Network Working Group | J. Levine |
Internet-Draft | Taughannock Networks |
Intended status: Informational | June 11, 2015 |
Expires: December 13, 2015 |
Assigning Digital Object Identifiers to RFCs
draft-iab-doi-04
The Digital Object Identifier (DOI) is a widely used system that assigns unique identifiers to digital documents that can be queried and managed in a consistent fashion. We describe the way that DOIs are assigned to past and future RFCs.
This Internet-Draft is submitted in full conformance with the provisions of BCP 78 and BCP 79.

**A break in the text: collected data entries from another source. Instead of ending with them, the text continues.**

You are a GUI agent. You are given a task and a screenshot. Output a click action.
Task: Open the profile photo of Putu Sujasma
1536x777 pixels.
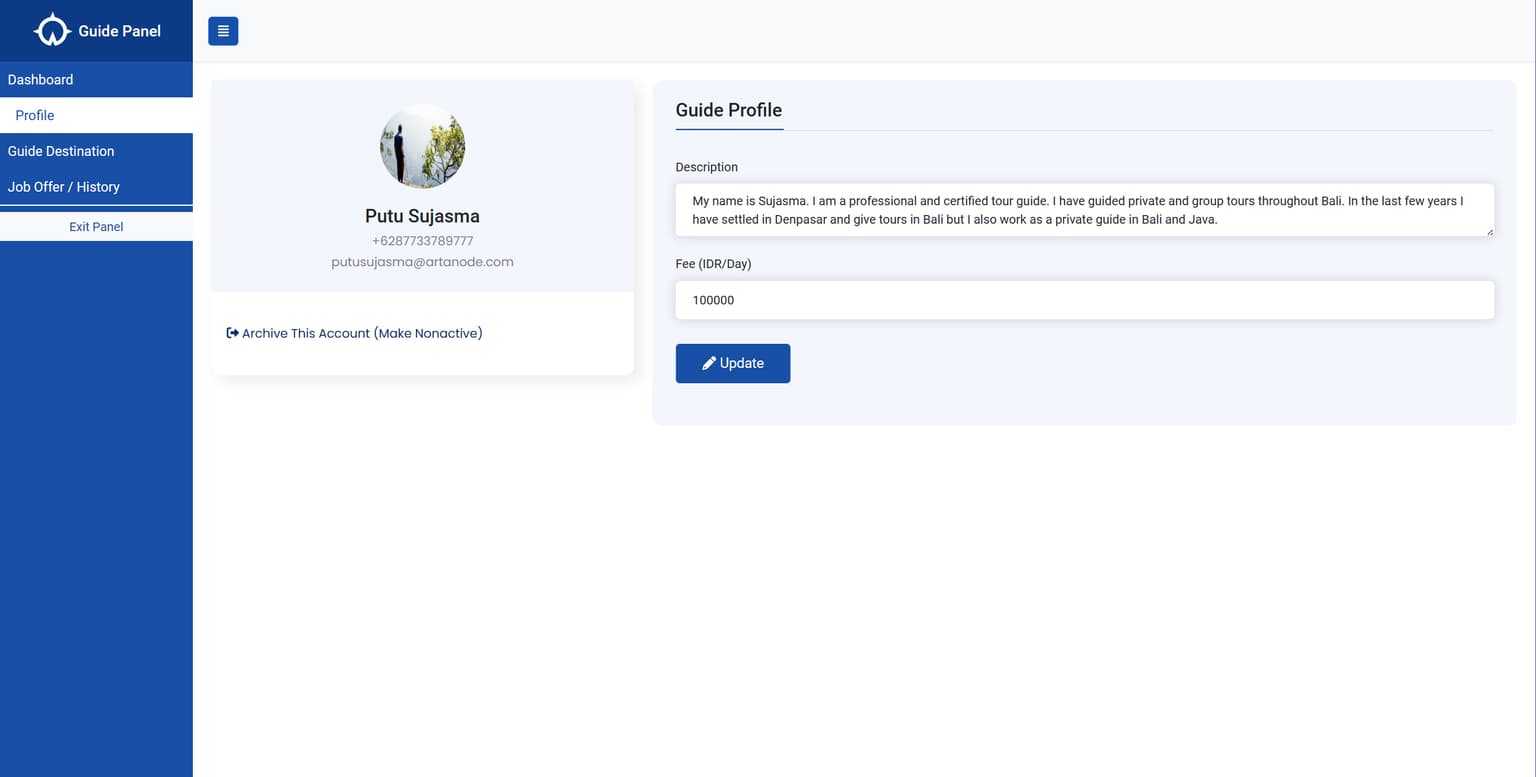(x=422, y=146)
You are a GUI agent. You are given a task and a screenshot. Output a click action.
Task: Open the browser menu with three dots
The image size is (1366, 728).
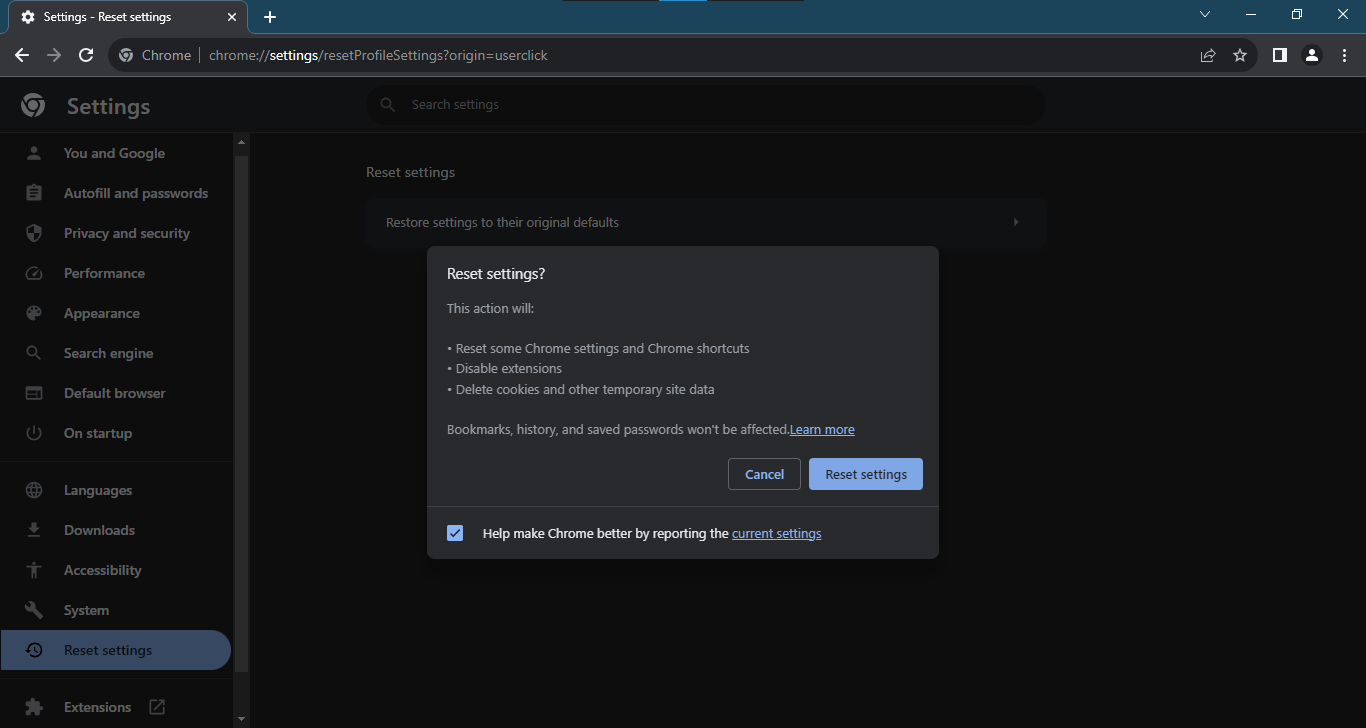tap(1345, 55)
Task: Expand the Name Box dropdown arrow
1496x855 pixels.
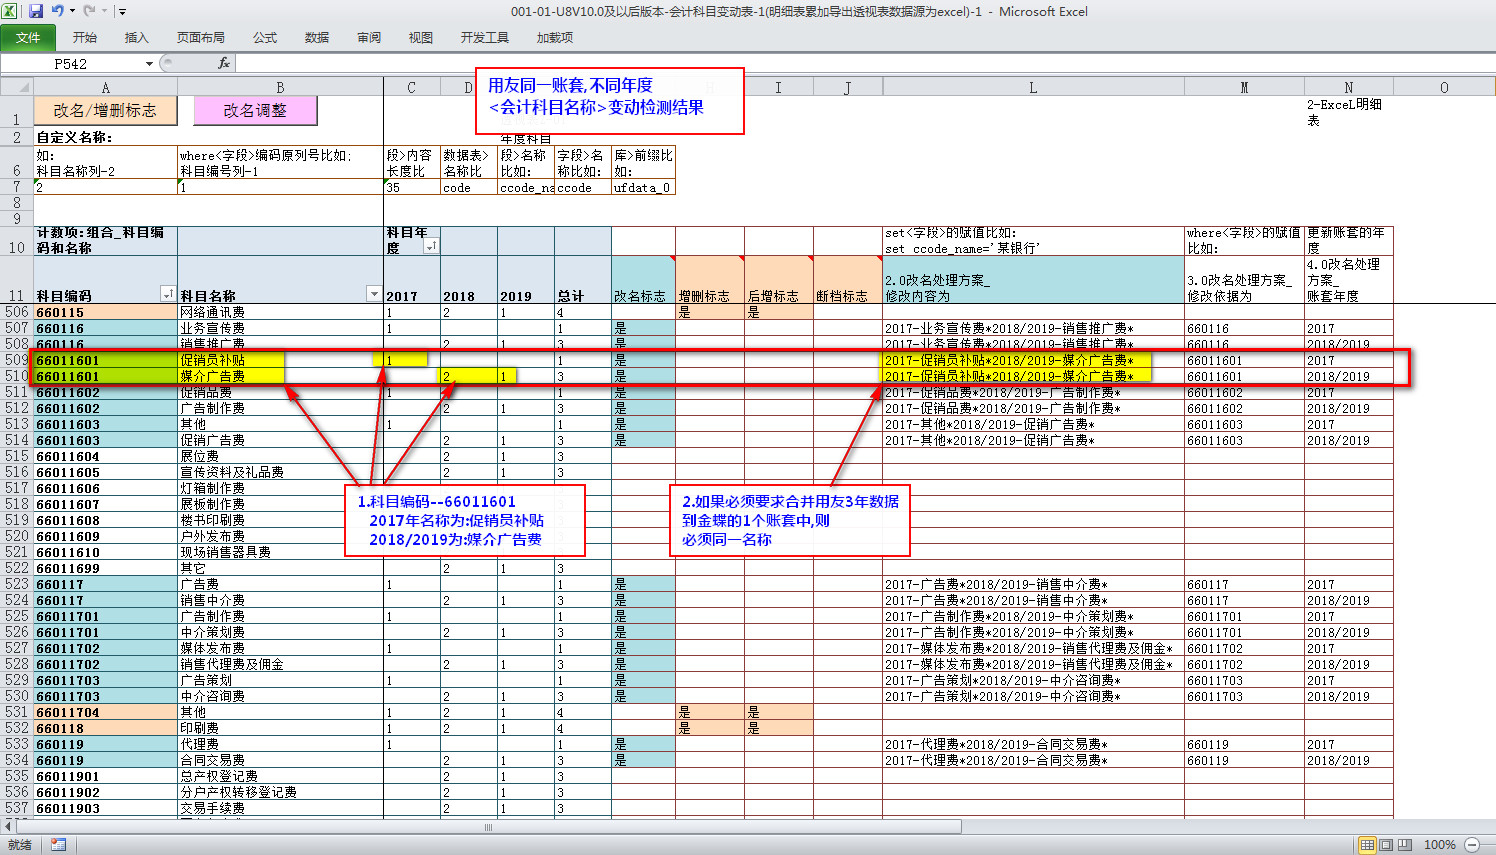Action: pyautogui.click(x=149, y=64)
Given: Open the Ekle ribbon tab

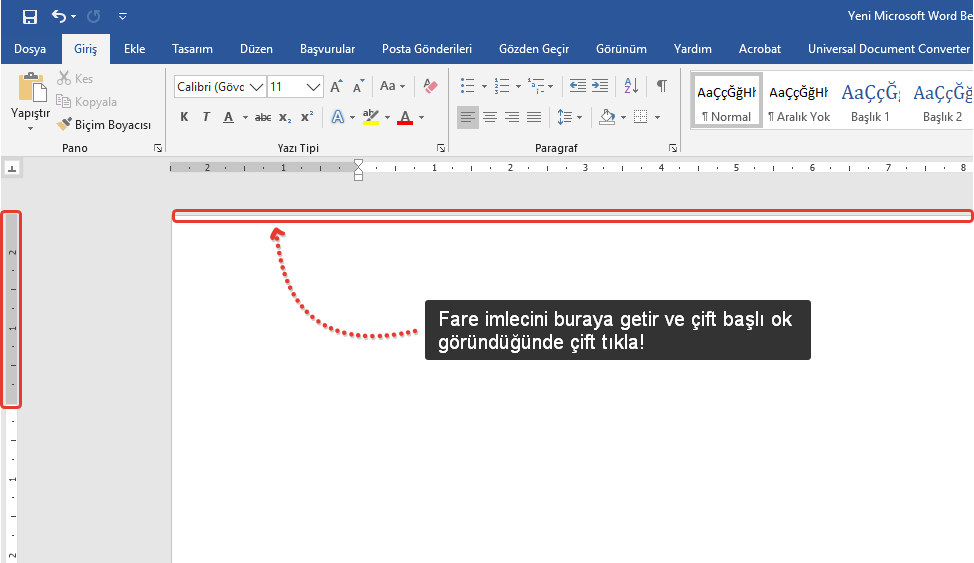Looking at the screenshot, I should coord(134,48).
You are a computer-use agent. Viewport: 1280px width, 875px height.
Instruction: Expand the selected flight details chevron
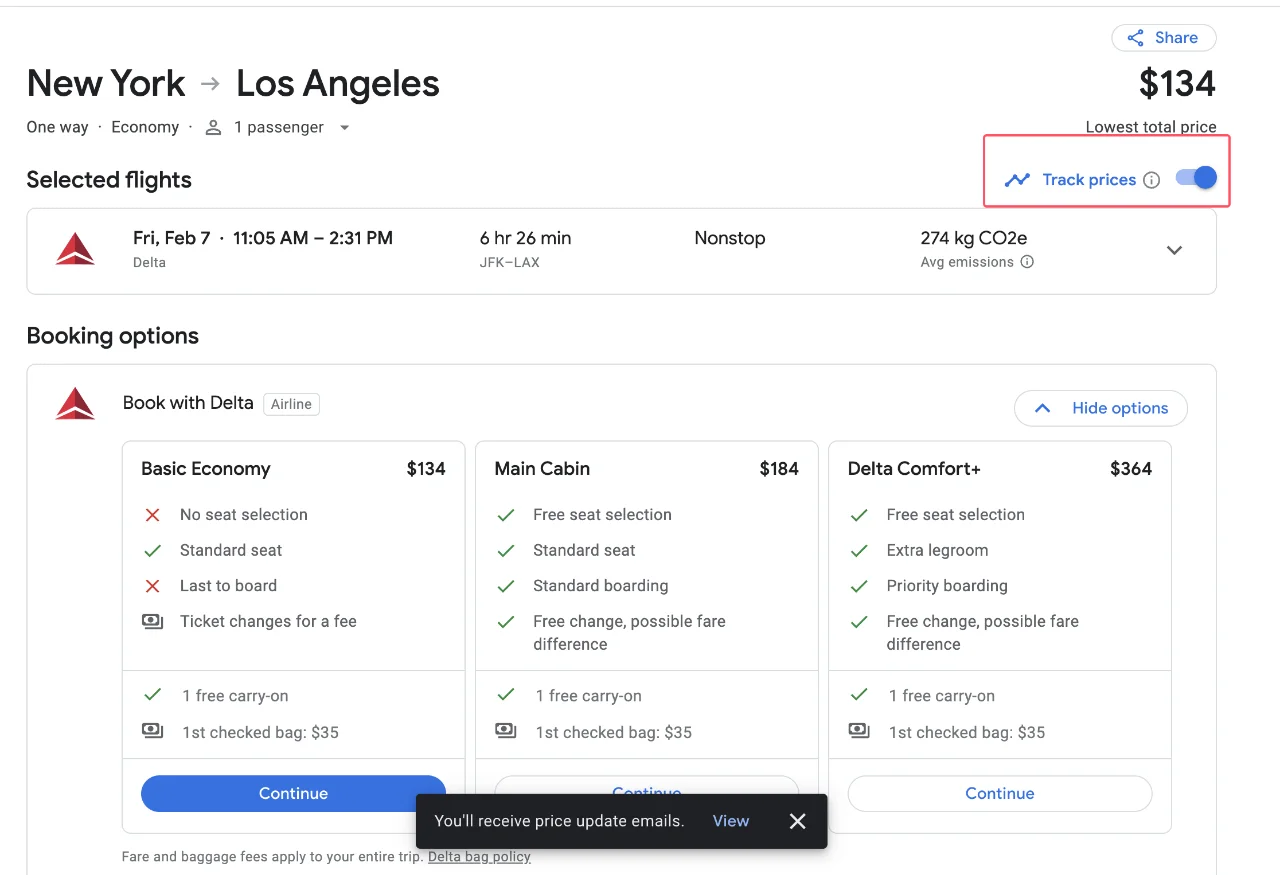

Internet-Drafts are working documents of the Internet Engineering Task Force (IETF). Note that other groups may also distribute working documents as Internet-Drafts. The list of current Internet-Drafts is at http://datatracker.ietf.org/drafts/current/.
Internet-Drafts are draft documents valid for a maximum of six months and may be updated, replaced, or obsoleted by other documents at any time. It is inappropriate to use Internet-Drafts as reference material or to cite them other than as "work in progress."
This Internet-Draft will expire on December 13, 2015.
Copyright (c) 2015 IETF Trust and the persons identified as the document authors. All rights reserved.
This document is subject to BCP 78 and the IETF Trust's Legal Provisions Relating to IETF Documents (http://trustee.ietf.org/license-info) in effect on the date of publication of this document. Please review these documents carefully, as they describe your rights and restrictions with respect to this document. Code Components extracted from this document must include Simplified BSD License text as described in Section 4.e of the Trust Legal Provisions and are provided without warranty as described in the Simplified BSD License.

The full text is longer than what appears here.